Evelyn scowls, crosses her legs. She does need to shower, and to pee, desperately. Yet she remains where she is, because of the way Jim is looking at her, mostly; his gaze through those sunglasses as humble and loving as ever, seeming to see everything, and forgive it. He reaches to stroke the fine, glossy hairs at her temple. She waits for him to mention Paris.

‘You finished next quarter’s budget for the Promised Land yet?’ he asks instead.

‘I’m still working on it.’

Jim inclines his head at the baby. ‘I can get Frida and Terra on it, if your hands are full.’

No,’ she says, too quickly. Jim looks smug. She continues, poker-faced, ‘If you’d like their input, of course, that’s your decision. I do think we should factor in the latest profits forecast though. This isn’t a time for cutting corners.’

‘Terra did a damn fine job on last quarter’s commune budgets.’

‘I agree … and her expertise will be invaluable as we move toward complete communalization of our meals service. But there are more complex factors at play, and it’ll take time to teach her the sort of long-range planning we need—’

Before she can finish, Solomon Tom gurgles peevishly, smacks his lips. Then he wails and stretches his clumsy half-fists toward Evelyn. Jim catches her eye with a smirk.

‘G’on, honey,’ he purrs. ‘My son’s thirsty.’

Evelyn takes up their baby obediently, hushes him. Her fingers fumble to clasp the fragile back of his head, the folds of his neck, and she feels a shiver, just a shiver, of revulsion. She gives Solomon Tom her pinky finger to suck and it quiets him. She looks cagily at Jim.

‘I’ll get Mom to give him some formula.’ Wiggling her finger inside Solomon Tom’s mouth, she lets herself feel an appropriate measure of guilt. ‘I think it’s time to start weaning. He may begin teething any day now. After all, he’s very advanced.’

Though Jim shows no sign of disapproval, only that curious tilt of the head, that animal benevolence, she feels compelled to explain further:

‘I want to move out of home — Well, not home.’ She smiles sardonically. ‘This house isn’t home, nor is America. What I mean is, I want Soul to know his true home, the Temple.’

There are unspoken things between her and Jim. She feels them, rippling and lurid as sea corals, as the innermost parts of her body: the walls of her uterus, the folds of her intestines, the valves of her heart, the glands of her brain.

‘Alright,’ he says, with an air of almost-formality. And yet, more inconspicuous still, a note of pride. ‘Alright, Evelyn.’

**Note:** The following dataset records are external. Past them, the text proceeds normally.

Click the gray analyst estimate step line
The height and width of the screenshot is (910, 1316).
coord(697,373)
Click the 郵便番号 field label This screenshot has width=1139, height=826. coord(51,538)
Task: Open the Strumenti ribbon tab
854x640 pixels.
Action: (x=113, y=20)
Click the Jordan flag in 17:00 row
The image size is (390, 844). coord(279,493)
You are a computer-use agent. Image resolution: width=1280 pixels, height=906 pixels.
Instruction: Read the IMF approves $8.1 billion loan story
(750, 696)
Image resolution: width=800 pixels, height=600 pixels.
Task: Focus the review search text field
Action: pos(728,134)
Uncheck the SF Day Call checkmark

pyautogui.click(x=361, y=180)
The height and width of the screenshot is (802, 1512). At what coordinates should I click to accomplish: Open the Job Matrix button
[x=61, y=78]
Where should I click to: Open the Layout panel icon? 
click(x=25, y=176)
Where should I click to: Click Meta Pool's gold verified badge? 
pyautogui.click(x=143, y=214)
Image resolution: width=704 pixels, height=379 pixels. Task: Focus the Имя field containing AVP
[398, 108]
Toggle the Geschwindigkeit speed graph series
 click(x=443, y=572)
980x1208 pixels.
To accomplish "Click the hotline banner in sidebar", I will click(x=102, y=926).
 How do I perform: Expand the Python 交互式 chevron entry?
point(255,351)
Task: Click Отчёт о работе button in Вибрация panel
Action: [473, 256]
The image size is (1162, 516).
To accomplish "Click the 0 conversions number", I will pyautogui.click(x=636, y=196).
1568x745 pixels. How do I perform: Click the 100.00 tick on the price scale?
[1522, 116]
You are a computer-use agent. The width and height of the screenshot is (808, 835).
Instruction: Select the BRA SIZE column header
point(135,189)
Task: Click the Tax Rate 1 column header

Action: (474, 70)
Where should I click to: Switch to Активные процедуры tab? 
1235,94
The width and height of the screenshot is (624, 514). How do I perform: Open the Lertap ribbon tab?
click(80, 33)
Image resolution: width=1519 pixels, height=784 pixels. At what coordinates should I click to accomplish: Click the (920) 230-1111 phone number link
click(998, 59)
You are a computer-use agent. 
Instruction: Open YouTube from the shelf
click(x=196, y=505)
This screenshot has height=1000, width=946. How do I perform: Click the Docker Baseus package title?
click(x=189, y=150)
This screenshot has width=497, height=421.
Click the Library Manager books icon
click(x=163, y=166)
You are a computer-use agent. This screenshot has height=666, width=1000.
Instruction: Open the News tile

Of course, the moment cannot last. Solomon Tom rejects her pinky, shrieks anew, and she is quick to spirit him away from Jim, so sensitive to noise, bright light. Telling Jim to rest. Telling him: a pill, if he needs it, in the purple ceramic turtle on the nightstand. Her voice calm, though Solomon Tom is attempting to drag her nightgown down her shoulders. She twists her way into her robe, and is immediately glad of the cover, for already upon entering the hall she hears the blare of the TV in the den, the broken voices of Jim’s teen sons. Always, on his visits from across the bay, Jim brings a couple of them along for security: puberty has made them tall and strong, and his need for trusted guards has become more urgent since Wayne Bud and all those other young people defected. In the cozy oak kitchen, Evelyn finds her mother cleaning up after the boys’ latest fridge-raid, and a look passes between them that encompasses this, and other things. Jim beached on the bed in his sunglasses and guayabera. Solomon Tom’s squalling hunger. Evelyn’s desperation to shower and relieve her bladder. The certainty that this arrangement cannot go on forever.

‘Here, come to Grandma,’ Margaret coos, unburdening her of Solomon Tom.

Under the scalding rain of the showerhead, Evelyn’s scalp tingles; her skin flushes. She imagines her milk drying in the heat, her breasts shrinking to their former, merely ornamental state. Her mind reels forward to a time, soon, when she will return to the Temple with Jim’s baby in one arm, a clipboard in the other. And if the people whisper, it will only be of the tales he has told them. A perilous mission for the Cause. Mexico. Prison. Her body brutalized by enemy guards, impregnated against her will. Her baby born out of wedlock, yet into the holy light of revolution — and what a beautiful baby, beloved by Father, this baby called ‘Soul’.